Pour la CGT, le mariage raté entre Orange et Bouygues Telecom n’est « pas une mauvaise nouvelle »

PARIS, 2 avril 2016 (AFP) – Les syndicats CFDT de Bouygues Telecom et d’Orange ont regretté samedi l’échec des négociations en vue du rapprochement entre les opérateurs, y voyant une « opportunité ratée qui augmente les risques sur l’emploi », mais pour la CGT, cette issue « n’est pas une mauvaise nouvelle ».

« Dans un contexte d’un besoin encore accru d’investissements importants et nécessaires dans le haut débit fixe et mobile, l’échec de ces négociations met un coup d’arrêt durable à une recomposition pourtant inévitable du secteur des télécoms en France », écrivent les deux syndicats dans un communiqué de leur fédération, la CFDT communication-conseil-culture (F3C).

La CFDT considère l’échec de l’opération comme une « opportunité ratée » qui « augmente les risques pour l’emploi dans le secteur et risque de diminuer les capacités d’investissement de l’ensemble des acteurs ».

Pour la CFDT de Bouygues, le rapprochement « aurait pu être une opportunité pour reclasser l’ensemble des salariés Bouygues Telecom chez Orange en stabilisant le secteur et en garantissant le maintien durable des emplois », souligne la fédération, qui ajoute: « les salariés de Bouygues Telecom n’ont maintenant plus qu’un seul choix: la stratégie +stand alone+ (en solitaire, NDLR) ».

Chez Orange, l’alliance « aurait pu être créatrice de valeur », « garante des enjeux d’investissement » et « socialement exemplaire », pour au final « mieux affronter demain la consolidation du secteur en Europe », poursuit la CFDT.

La fédération FO de la communication estime elle aussi que le secteur ne « prospèrera pas avec quatre acteurs majeurs ». « La question de la consolidation reste ouverte et si elle ne trouve pas de solution, il y aura des morts.

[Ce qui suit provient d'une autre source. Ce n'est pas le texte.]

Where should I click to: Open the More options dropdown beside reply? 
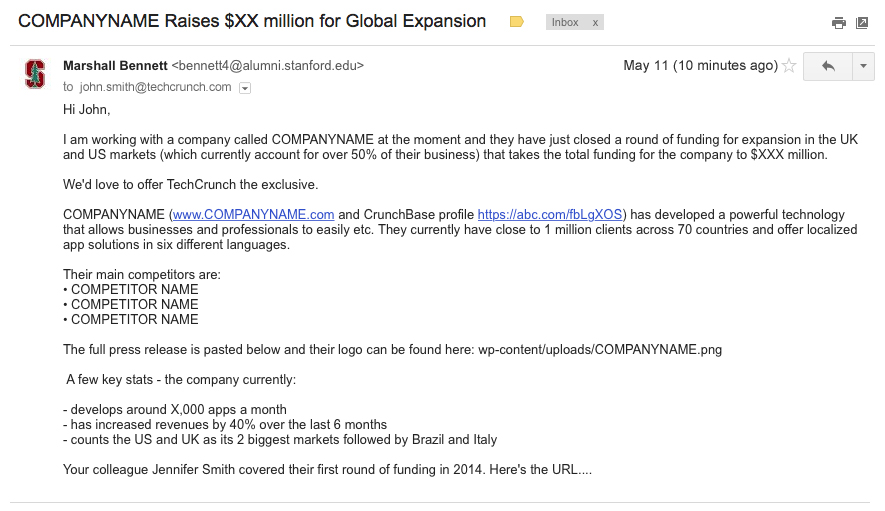[863, 66]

Et des salariés sur le carreau », écrit dans un communiqué FO, qui « appelle le ministre de l’Economie » à mettre en oeuvre « une véritable politique publique des télécommunications organisée autour de l’opérateur public ».

Pour la fédération CGT de la communication, au contraire, l’échec des négociations « ne constitue pas une mauvaise nouvelle » car « il s’agissait avant tout d’une opération financière visant à une prise de contrôle capitalistique pour des intérêts particuliers ».

Elle estime que les « 10 milliards prévus dans l’opération doivent servir l’investissement et l’emploi ».

Sud PTT a également fait part dans un communiqué de ses « inquiétudes » pour l’avenir du secteur après cet échec, même s’il craignait les « conséquences pour l’emploi » d’un mariage avec les risques de « doublons ».

Selon Sud, « l’avenir ne doit pas se réduire à quelques arrangements entre représentants d’une oligarchie financière », et « l’urgence sociale mérite que l’Etat soit le garant de l’avenir des investissements dans l’intérêt du public ».

Orange et Bouygues ont annoncé vendredi la « fin des discussions » pour le rachat de la filiale télécoms du groupe industriel par l’opérateur historique, en expliquant qu’un « accord en vue d’un rapprochement n’a pu être trouvé ».